Simpang Ring Banjar
Merusak Tapi Disakralkan, Dilema Keberadaan Kera untuk Petani
Kera yang kerap menyerang lahan persawahan warga jumlahnya bahkan telah mencapai ribuan ekor
Penulis: Muhammad Fredey Mercury | Editor: Irma Budiarti
TRIBUN-BALI.COM, BANGLI - Berada di wilayah perkotaan, tidak lantas membuat Banjar Tegallalang pekat akan polusi.
Sebaliknya, suasana banjar yang berada di wilayah Kelurahan Kawan, Bangli ini justru sangat sejuk dan asri dengan luasnya hamparan sawah.
Warga sekitar, Sang Ketut Rencana mengatakan, pengertian Tegallalang secara umum terdiri dari dua kata, yakni Tegal dan Lalang.
Tegal artinya ladang kering, sedangkan lalang artinya ilalang.
“Jadi bisa dibilang seluruh wilayah ini merupakan hamparan ilalang,” ungkapnya.
Wilayahnya yang merupakan hamparan ilalang, mulanya cenderung terisolasi.
Namun, memasuki zaman kerajaan, ditambah dengan pertumbuhan penduduk, wilayah Tegallalang mulai dihuni oleh masyarakat sekitar maupun dari daerah tetangga.
“Sejak zaman kerajaan inilah masyarakat mulai bertani dan hingga saat ini, jumlah petani secara keseluruhan mencapai 500 orang,” katanya.

···

# Tugas yang Dikerjakan:
Tuliskan kembali bagian artikel tentang Banjar Tegallalang, mulai dari "Simpang Ring Banjar" dan terus sampai "Tegal dan Lalang.". Baris-baris di bawah ini diambil dari sumber yang berbeda.

# Materi yang Ditampilkan:
···

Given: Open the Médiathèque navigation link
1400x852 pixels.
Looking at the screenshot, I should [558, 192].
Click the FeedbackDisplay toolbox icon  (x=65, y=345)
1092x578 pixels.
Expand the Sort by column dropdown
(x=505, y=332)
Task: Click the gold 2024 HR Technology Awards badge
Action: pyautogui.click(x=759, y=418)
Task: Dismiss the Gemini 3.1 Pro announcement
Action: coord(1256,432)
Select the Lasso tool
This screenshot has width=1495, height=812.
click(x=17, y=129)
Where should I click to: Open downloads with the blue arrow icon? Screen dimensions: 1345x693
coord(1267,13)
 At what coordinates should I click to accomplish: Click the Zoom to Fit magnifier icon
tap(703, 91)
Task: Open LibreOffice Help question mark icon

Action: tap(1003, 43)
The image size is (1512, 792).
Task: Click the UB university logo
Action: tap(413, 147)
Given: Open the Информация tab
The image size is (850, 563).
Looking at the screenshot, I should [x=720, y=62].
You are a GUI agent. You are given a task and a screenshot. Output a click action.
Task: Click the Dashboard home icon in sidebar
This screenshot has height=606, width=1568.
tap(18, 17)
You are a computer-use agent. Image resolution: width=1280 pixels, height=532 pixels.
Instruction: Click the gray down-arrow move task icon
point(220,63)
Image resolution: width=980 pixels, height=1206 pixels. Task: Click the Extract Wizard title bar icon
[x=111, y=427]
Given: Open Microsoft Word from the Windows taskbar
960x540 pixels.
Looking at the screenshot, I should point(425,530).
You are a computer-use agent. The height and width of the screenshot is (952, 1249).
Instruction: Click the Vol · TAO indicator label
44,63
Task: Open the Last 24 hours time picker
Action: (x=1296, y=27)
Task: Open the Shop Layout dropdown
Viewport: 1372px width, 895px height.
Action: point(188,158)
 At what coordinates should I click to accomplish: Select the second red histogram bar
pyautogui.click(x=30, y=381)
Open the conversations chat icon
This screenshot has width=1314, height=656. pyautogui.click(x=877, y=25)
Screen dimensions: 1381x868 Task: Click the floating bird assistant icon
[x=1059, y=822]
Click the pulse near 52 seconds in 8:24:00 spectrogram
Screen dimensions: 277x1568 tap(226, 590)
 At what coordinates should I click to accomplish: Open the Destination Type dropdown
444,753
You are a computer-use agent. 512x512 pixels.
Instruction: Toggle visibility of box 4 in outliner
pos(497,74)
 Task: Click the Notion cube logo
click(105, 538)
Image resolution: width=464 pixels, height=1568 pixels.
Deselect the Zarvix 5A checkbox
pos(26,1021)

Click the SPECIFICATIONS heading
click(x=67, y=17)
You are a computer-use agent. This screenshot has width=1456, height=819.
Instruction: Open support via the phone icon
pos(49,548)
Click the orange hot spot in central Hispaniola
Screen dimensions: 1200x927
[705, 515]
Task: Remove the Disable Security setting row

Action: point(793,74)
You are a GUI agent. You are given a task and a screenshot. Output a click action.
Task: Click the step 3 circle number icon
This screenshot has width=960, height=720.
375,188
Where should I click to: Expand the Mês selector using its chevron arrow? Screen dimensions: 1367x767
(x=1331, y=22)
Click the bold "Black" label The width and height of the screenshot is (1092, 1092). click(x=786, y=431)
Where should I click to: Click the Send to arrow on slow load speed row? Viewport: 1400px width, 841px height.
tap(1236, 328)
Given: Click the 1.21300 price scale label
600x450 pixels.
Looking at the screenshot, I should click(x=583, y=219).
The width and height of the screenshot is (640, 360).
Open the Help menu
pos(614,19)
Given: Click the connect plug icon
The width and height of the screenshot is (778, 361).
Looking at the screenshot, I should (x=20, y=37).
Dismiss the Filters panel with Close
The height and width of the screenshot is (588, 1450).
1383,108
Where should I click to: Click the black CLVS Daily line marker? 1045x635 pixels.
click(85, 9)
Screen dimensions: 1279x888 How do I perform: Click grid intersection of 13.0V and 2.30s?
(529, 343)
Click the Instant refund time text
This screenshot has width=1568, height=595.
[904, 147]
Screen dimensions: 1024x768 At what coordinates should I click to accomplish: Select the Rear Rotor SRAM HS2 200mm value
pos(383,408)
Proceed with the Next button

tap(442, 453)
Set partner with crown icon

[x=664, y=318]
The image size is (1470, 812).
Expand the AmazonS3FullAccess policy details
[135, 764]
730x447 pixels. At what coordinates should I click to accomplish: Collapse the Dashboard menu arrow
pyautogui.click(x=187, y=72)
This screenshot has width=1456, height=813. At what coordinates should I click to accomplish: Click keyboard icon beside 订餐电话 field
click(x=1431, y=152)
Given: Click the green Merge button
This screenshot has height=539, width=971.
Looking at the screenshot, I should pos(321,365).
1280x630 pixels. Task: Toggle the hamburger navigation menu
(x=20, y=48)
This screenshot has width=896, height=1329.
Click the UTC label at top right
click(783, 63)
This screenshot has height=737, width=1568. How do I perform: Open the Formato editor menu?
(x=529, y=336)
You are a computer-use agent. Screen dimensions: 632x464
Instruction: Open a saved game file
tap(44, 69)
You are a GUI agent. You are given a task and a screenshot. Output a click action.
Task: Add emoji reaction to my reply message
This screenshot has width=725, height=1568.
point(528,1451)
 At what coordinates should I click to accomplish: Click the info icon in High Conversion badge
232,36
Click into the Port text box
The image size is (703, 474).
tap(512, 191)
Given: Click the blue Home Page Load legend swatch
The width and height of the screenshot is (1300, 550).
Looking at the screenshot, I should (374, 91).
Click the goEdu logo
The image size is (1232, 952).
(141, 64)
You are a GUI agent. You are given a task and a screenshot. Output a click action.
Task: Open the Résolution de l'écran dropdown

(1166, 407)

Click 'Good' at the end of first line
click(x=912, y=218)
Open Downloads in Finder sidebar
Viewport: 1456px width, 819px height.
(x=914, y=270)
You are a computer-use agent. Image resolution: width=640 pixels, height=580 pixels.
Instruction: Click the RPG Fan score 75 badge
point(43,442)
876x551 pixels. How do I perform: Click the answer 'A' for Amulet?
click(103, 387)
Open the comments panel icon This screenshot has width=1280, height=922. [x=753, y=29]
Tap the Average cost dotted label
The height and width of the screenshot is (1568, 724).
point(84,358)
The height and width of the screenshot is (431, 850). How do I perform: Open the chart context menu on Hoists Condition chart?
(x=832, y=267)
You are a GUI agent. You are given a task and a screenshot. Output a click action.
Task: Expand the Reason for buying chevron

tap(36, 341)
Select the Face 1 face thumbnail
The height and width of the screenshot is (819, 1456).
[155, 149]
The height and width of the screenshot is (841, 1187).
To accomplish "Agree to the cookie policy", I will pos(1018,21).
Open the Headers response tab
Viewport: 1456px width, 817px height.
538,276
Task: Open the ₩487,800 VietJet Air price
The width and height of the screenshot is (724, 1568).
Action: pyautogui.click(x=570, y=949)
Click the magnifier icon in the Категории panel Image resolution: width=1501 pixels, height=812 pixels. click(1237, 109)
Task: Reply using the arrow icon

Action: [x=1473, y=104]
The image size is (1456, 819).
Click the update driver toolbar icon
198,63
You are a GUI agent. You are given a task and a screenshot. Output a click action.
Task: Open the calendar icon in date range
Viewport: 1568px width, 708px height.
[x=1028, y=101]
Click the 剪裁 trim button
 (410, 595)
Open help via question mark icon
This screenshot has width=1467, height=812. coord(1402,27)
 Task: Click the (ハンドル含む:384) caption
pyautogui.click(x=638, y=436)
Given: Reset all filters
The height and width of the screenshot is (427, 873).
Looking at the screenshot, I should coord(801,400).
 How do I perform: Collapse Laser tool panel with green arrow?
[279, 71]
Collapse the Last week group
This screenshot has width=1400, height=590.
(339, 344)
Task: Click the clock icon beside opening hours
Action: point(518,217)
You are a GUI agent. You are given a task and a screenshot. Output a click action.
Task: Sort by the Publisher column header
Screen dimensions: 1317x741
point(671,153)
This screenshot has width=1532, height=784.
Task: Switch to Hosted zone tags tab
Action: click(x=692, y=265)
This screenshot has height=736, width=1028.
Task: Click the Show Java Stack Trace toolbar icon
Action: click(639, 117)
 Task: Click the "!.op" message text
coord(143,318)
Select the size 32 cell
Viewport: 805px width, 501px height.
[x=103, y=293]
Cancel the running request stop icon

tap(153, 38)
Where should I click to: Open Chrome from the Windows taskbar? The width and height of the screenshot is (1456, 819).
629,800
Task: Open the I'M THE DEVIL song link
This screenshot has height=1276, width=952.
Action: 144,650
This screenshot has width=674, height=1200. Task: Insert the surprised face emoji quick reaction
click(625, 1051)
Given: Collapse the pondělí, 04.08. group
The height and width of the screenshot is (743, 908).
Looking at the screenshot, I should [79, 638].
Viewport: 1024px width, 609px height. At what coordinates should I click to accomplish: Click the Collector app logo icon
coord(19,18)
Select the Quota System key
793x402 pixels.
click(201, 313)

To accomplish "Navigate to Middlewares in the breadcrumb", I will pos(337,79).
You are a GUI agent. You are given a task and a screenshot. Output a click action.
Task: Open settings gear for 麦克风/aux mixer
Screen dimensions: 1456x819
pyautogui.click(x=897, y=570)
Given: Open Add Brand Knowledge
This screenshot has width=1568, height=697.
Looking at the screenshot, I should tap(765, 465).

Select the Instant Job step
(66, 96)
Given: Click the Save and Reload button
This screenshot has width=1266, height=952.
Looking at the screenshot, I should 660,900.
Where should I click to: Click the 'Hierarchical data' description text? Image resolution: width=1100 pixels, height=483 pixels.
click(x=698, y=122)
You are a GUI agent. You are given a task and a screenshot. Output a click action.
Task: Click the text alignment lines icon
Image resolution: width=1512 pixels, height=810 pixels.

···

# Hasil Latihan:
Simpang Ring Banjar
Merusak Tapi Disakralkan, Dilema Keberadaan Kera untuk Petani
Kera yang kerap menyerang lahan persawahan warga jumlahnya bahkan telah mencapai ribuan ekor
Penulis: Muhammad Fredey Mercury | Editor: Irma Budiarti
TRIBUN-BALI.COM, BANGLI - Berada di wilayah perkotaan, tidak lantas membuat Banjar Tegallalang pekat akan polusi.
Sebaliknya, suasana banjar yang berada di wilayah Kelurahan Kawan, Bangli ini justru sangat sejuk dan asri dengan luasnya hamparan sawah.
Warga sekitar, Sang Ketut Rencana mengatakan, pengertian Tegallalang secara umum terdiri dari dua kata, yakni Tegal dan Lalang.